The study was recently published in the National Science Review, an English-language journal affiliated with the Chinese Academy of Sciences (ACCH).
Alzheimer's disease is a continuous and irreversible change of mind that slowly destroys memory, cognitive abilities and even the ability to perform simple tasks. The disease affects about 48 million people worldwide, a figure likely to increase as the population ages. The disease has no cure.
The emergence and development of the disease depends on genetic and environmental factors, and it inherits up to 79% of the cases.
Previous studies have found genes involved in the early appearance of the Alzheimer's family, which was diagnosed before the age of 65, and only 5 percent of the cases. Scientists believe that there are other genes involved and yet to be discovered.
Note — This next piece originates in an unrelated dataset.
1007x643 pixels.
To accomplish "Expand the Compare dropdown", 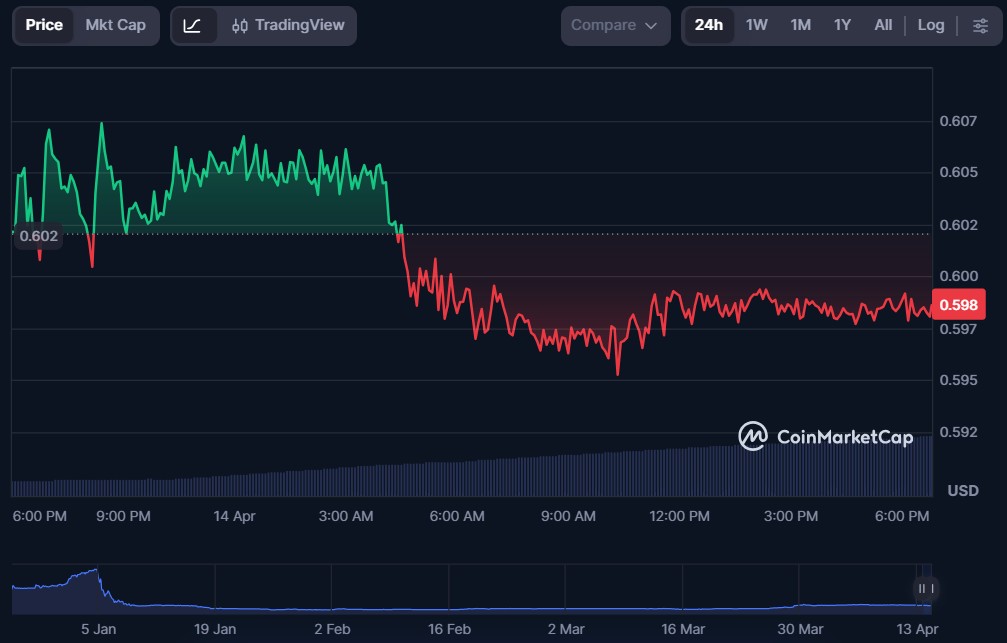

New genome studies have identified several Alzheimer's genes in European populations, but most of them are unverifiable in Chinese populations.
A genetic sequence of 107 Alzheimer's patients diagnosed before age 55 or with family history allowed researchers from the Kunming Institute of Zoology, dependent on ACCH, to find a rare version, identified as rs3792646, in C7. They then confirmed the association of this version with the disease in 368 cases to the east and southwest of China.
In addition, the experts used data from brain images that showed that patients with this risk had a significantly lower volume of the right hippocampus, a very important part of the brain, and worse memory at the onset of adulthood than healthy people. This finding suggests that variant can affect brain structure and function several decades before the disease is expressed.
Subsequent studies have shown that excessive expression of the variant may inhibit cellular viability, immune activity, and neuronal activity.
The variant is apparently Chinese, the researchers concluded after analyzing genomic sequence data from 812 European patients.